ちょっと面白い話。
★★★☆☆
短編6編ですが、日本独自ヴァージョンとして集められた短編集だそうで。
恐怖・ホラーを共通項として持つ作品を選んだそうですが、個人的には「モンキー療法」も好きなんですが、
訳者が「箸休め」として入れたという一番短い作品「終業時間」が、一番馬鹿らしく・一番笑いました。
「思い出のメロディー」もちょっと怖い感じ。
あとの3編(表題にもなってる「洋梨形の男」も含めて)は、あんまりピンと来なかったです。
自己矛盾の難しさ
★★★★☆
マーティンはホラーに対し
「危機に瀕し苦悩する人間の肉体と精神と魂についての、終わりない自己矛盾に悩む人間の心についての物語なのである。優れたホラー小説は、歪んだ暗い鏡に映ったわれわれ自身の姿を見せてくれる。」と語っている通り、
この本に収録されている6篇も主人公たちは心の奥に棲みついている恐怖と怒りを覗きこんでしまう。
よって、6篇の主人公の心の奥に共感出来ない作品は、こちらにホラーが伝わってこない。
個人的には食欲とダイエットというテーマを、ユーモアと恐怖を紙一重に表現した「モンキー療法」が最高です。
人生の敗残者達をそっと労わるような哀感が漂うホラー秀作集をご堪能下さい。
★★★★☆
「氷と炎の歌」シリーズの大ヒットによりファンタジー界の第一人者として不動の地位を築いたアメリカのベテランSF作家マーティンのホラー色の濃い作品6編を集成する日本オリジナル秀作中短編集です。本書を読み終えて心に残ったのは、勿論ホラーとしての怖さはあるのですが決して残酷な物ではなく、(冗談の様な一編を除いて)人生に敗れた人々をそっと労わるような優しく悲しい哀感が漂う結末の余韻です。

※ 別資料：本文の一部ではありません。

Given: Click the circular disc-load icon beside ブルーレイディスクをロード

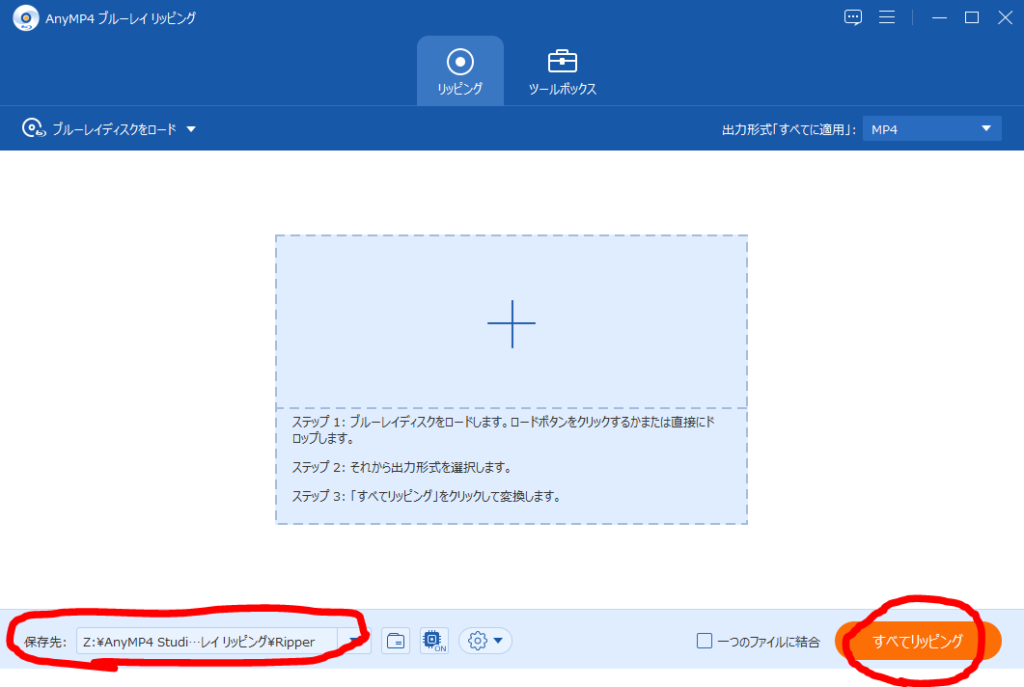Looking at the screenshot, I should (30, 128).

『モンキー療法』おデブのケニーが痩せようと決意し友人から教わった‘モンキー療法’は、とんでもなく恐ろしい内容だった。男が味わった苦労の末の結末に貰い泣きしてしまいます。『思い出のメロディー』学生時代の仲良し四人組の一人メロディーが三年振りに主人公テッドの元へ訪ねて来た理由とは?我儘な人間の性格は永遠に変わらない物ですね。『子供たちの肖像』作家の老人に画家の娘が送って来た肖像画には奇妙な仕掛けが施されていた。絶縁した父娘の確執の理由とは?ラストに生きながら人生に絶望した男の悲哀が漂います。『終業時間』人間を変身させる護符が無害な動物の内は良かったのだけれど人類滅亡となると・・・・落語の様なオチに思わず笑ってしまう破滅SF小咄です。『洋梨形の男』都会の暮らしの中で娘に襲い掛かる悪夢の様な‘洋梨形の男’の恐怖。追い詰められた娘の精神が徐々に崩壊して行き、遂に想像を絶する戦慄のラストを迎えます。『成立しないヴァリエーション』学生時代にチェスの団体戦試合の一員として惜しくも敗れた男が、富豪になって昔の仲間3人を邸宅に招き、それぞれに真剣勝負を挑む。時間旅行を題材にしたSFでもあり、著者が得意な一級のチェス小説です。旧友への憎しみの念が火花を散らす強烈なサスペンスに心を掻き乱され、やがて訪れる意外なラストに感動が込み上げ読後心が晴れ晴れとします。人生の敗者達をそっと労わる様な哀感が漂うホラー秀作集をご堪能下さい。
駄作集
★☆☆☆☆
味わいがありません。
流し読みにも値しない本であります。
マーテンは長篇を書いては並ぶもの無しでありますが、短篇はと言うと駄作揃いである。
おれが読んだらね、つまんねっえーかったべ。
ホラーじゃなくて、ギャグね。
もっとシールィアすな短篇を書きゃあ、ね。マーテンも短篇の名手として名を馳せること、できそうなのになあ。
違うかよ、ベイビー。おっと間違った、オールド・スポート。
マーティンのホラー短篇集
★★★★☆
マーティンのホラー寄り作品を集めた日本オリジナル短篇集。
ホラーという味付けがされていて、舞台は現実世界だけど、扉を一歩入れば、そこはファンタジーだったりSFだったり。ベッドに潜り込んで、自分だけの世界を創造する子どもにとって、ジャンル分けは意味がないのと同じように。芸達者でどれもツボを押さえているけど、特に「子供たちの肖像」「洋梨形の男」「成立しないヴァリエーション」がお気に入り。
今年のベスト短篇集の1冊かなぁ。